Using new materials to help bring balance and beauty to players’ sound
Before French string manufacturer Corelli designed their new set of violin strings, they asked a group of players what they didn’t feel was already available on the market. ‘They wanted a sound that was clear and focused but without a metallic edge,’ says Bernard Maillot, president of Savarez, which owns the Corelli brand. ‘Added to that was a desire for better playability and faster response, which is exactly what the Solea strings offer.’ Although he won’t be drawn on exactly what they are, Maillot credits ‘two brand new materials’ with Corelli’s ability to cater to these requirements. ‘The strings are completely different from anything we’ve made before,’ he adds.
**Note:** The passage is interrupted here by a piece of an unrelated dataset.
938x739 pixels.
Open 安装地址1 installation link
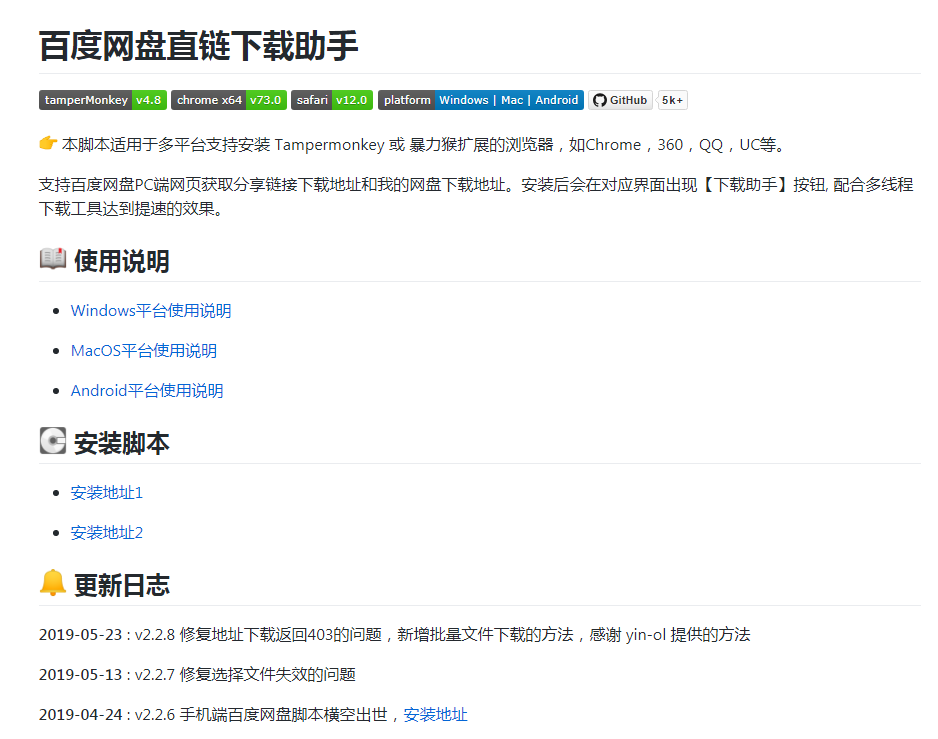pos(106,493)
The Solea set consists of a carbon steel E string, and metal-wound A, D and G strings with multi-filament synthetic cores. ‘The high carbon content of the E string is what gives it brilliance without running the risk of sounding aggressive,’ Maillot explains, but he appears most excited about the construction of the rest of the set. ‘The high density and elasticity of their cores are characteristics of the innovative polymer we’ve used, and are what bring both richness and brightness to the sound. For the winding, we had to develop the manufacturing technology we used as the new alloys require even greater precision.’
The players Corelli surveyed wanted a sound that was richer in harmonic overtones, as well as clarity of tone and ease of sound production. ‘The strings have been engineered to offer overtone spectrums that are resonant and balanced – and don’t come at the expense of focus,’ says Maillot. Another priority was harmonics that sound quickly and reliably under the bow. ‘They speak better and with an improved tone when played on these strings compared to others on the market. Whatever you’re playing, the Solea strings have been engineered to help players produce a clear, nuanced tone right across the instrument.’